- TEXT BLOCK:
Printed inductor capable of raising Q value

Abstract

There is disclosed a printed inductor 1 having a spiral coil formed outside a cavity 2 by providing an insulating substrate 3 with the cavity 2 extending in a direction orthogonal to that of the thickness of the insulating substrate 3, forming a plurality of mutually independent printed wiring lines 4 on both the top and bottom faces of the insulating substrate 3 facing each other through the cavity 2, and sequentially and continuously connecting terminals of the printed wiring lines 4 on both the top and bottom faces to each other through a plurality of through holes 5.

Description

This application claims the benefit of priority to Japanese Patent Application No. 2002-363905 herein incorporated by reference.

BACKGROUND OF THE INVENTION

1. Field of the Invention

The present invention relates to a printed inductor that is three-dimensionally formed on an insulating substrate via through holes.

2. Description of the Related Art

In generally known printed inductors, conductor patterns are formed on the same plane of an insulating substrate in a spiral shape or a meandering (serpentine) shape. However, there are disadvantages with such patterns in that the ratio of the conductor patterns occupying the insulating substrate increases, and it is difficult to effectively form these inductors on the limited region of the insulating substrate. Therefore, technologies have been conventionally proposed wherein a three-dimensional printed inductor is formed on the insulating substrate via through holes and the limited region of the insulating substrate is effectively used. An example thereof is disclosed in Patent document 1.

FIG. 7 is a perspective view of a printed inductor according to a conventional example disclosed in the Patent document 1. As shown in FIG. 7, a plurality of mutually independent printed wiring lines 1 is formed on the top and bottom faces of an insulating substrate 10. Further, both ends of respective printed wiring lines 1, which are formed on the top face, forms connecting terminal portions 11a. These printed wiring lines 1 are disposed parallel to each other in a slant direction, respectively. Further, ends of the respective printed wiring lines 1 on both the top and bottom faces are sequentially and continuously connected to each other through a plurality of through holes 12. As a result, the printed inductor 13 is formed in a spiral coil as the insulating substrate 10 is regarded as the center of axis.

[Patent Document 1]

Japanese Unexamined Patent Application Publication No. 7-272932 (Page 3, FIG. 3)

- THINGS TO DO:
a) Retype the passage of the printed inductor patent text from "In generally known" to "in Patent document 1.", matching it word for word.
b) Write the next part of the printed inductor patent text, beginning after its final sentence.

- DATA:
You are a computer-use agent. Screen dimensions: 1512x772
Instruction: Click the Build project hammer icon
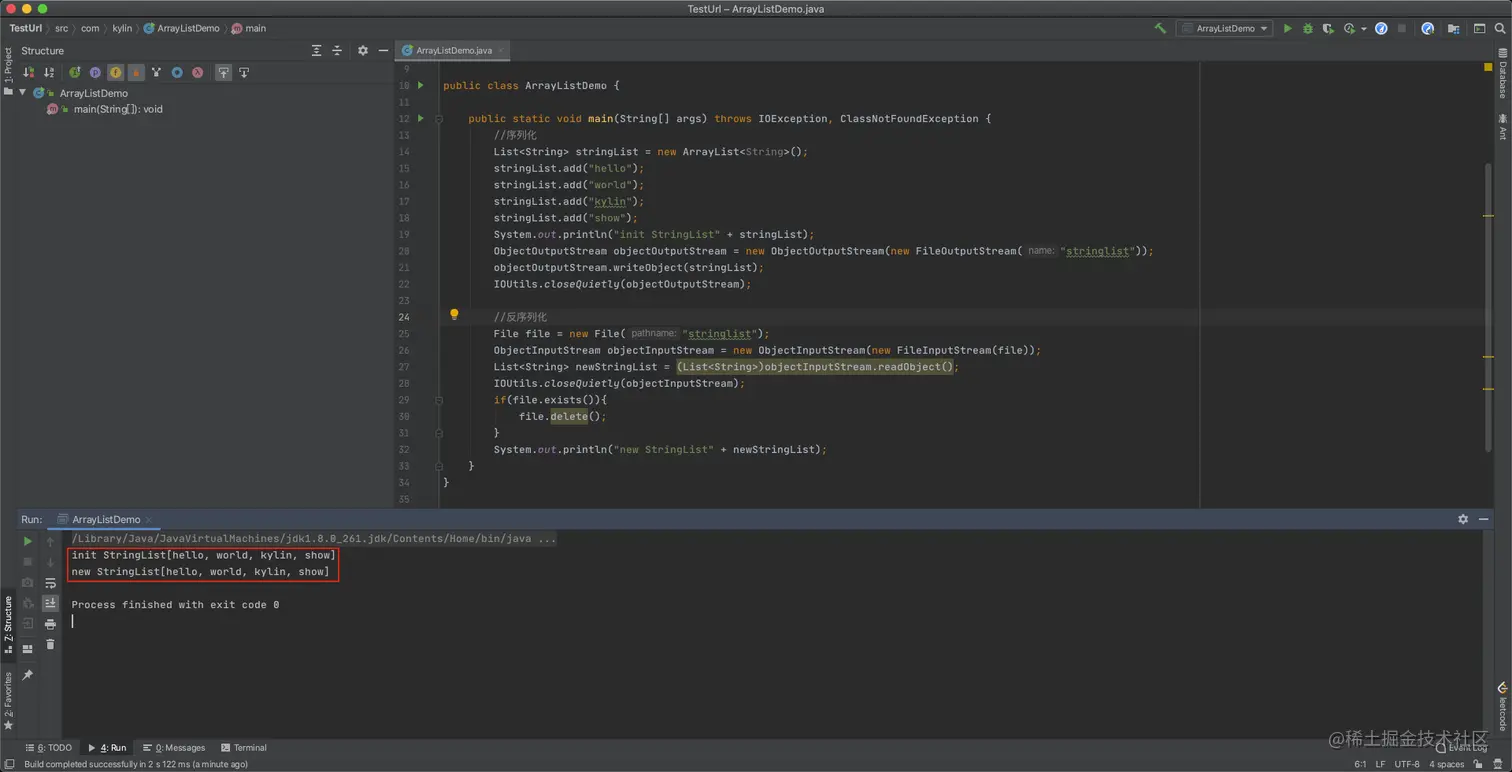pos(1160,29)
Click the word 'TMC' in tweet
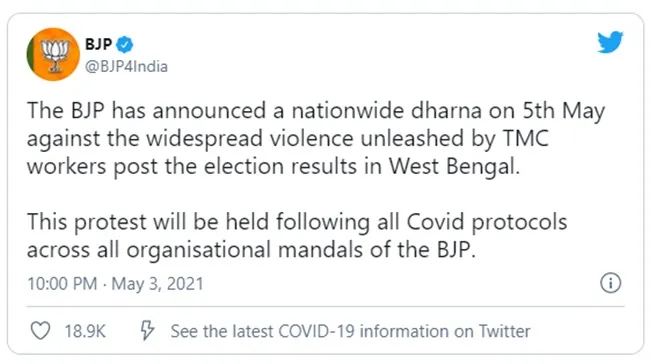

- EXERCISE RESPONSES:
a)
In generally known printed inductors, conductor patterns are formed on the same plane of an insulating substrate in a spiral shape or a meandering (serpentine) shape. However, there are disadvantages with such patterns in that the ratio of the conductor patterns occupying the insulating substrate increases, and it is difficult to effectively form these inductors on the limited region of the insulating substrate. Therefore, technologies have been conventionally proposed wherein a three-dimensional printed inductor is formed on the insulating substrate via through holes and the limited region of the insulating substrate is effectively used. An example thereof is disclosed in Patent document 1.

b)
According to the aforementioned conventional art shown in FIG. 7, it is possible to form the printed inductor having a relatively large inductance value (L value) on a limited occupied area of the insulating substrate. However, since the printed wiring lines and the through holes are formed in a spiral shape as the insulating substrate is regarded as the center of axis, the printed wiring lines on both the top and bottom faces of the insulating substrate may be easily bonded dielectrically to each other through the insulating material which exists in the center of axis of the insulating substrate. As a result, when a resonance circuit such as a low-pass filter is composed of the printed inductor and the capacitor, it is difficult to raise Q value of the resonance circuit.

Further, in the aforementioned conventional art, in case of raising the inductance of the printed inductor, technologies have been adopted wherein a magnetic substance film is coated on the surface of the insulating substrate so as to cover the printed wiring lines, or the magnetic substance film is formed in the insulating substrate in a sandwich shape. However, it is not possible to sufficiently secure the thickness of the magnetic substance film although any of the aforementioned technologies is used. As a result, it is difficult to obtain a large inductance value.

SUMMARY OF THE INVENTION

The present invention has been achieved in view of the situations of the conventional art as described above. It is therefore an object of the present invention to provide a printed inductor capable of raising Q value.

In order to achieve the above object, in the printed inductor according to the present invention, a spiral coil is formed outside a cavity by providing an insulating substrate with the cavity extending in a direction orthogonal to that of the thickness of the insulating substrate, forming a plurality of mutually independent printed wiring lines on both the top and bottom faces of the insulating substrate facing each other through the cavity, and sequentially and continuously connecting terminals of the printed wiring lines on both the top and bottom faces to each other through a plurality of through holes.

According to the printed inductor having the above configuration, the spiral coil comprises a plurality of mutually independent printed wiring lines and a plurality of through holes. The spiral coil is formed outside a cavity provided in the insulating substrate. As a result, it is possible to reduce the degree of dielectric bonding among the printed wiring lines formed on both the top and bottom faces of the insulating substrate, thereby raising Q value.

In the above configuration, if the cavity is filled with a magnetic material such as ferrite, it is possible to raise an inductance value, and it is also possible to control the inductance value by selecting magnetic materials or changing the filling amount of a magnetic material.

In addition, in the above configuration, although the magnetic material is attached to the inner wall surface of the cavity, it is possible to raise the inductance value. In this case, a low temperature co-fired ceramic (LTCC) substrate is preferably used as the insulating substrate.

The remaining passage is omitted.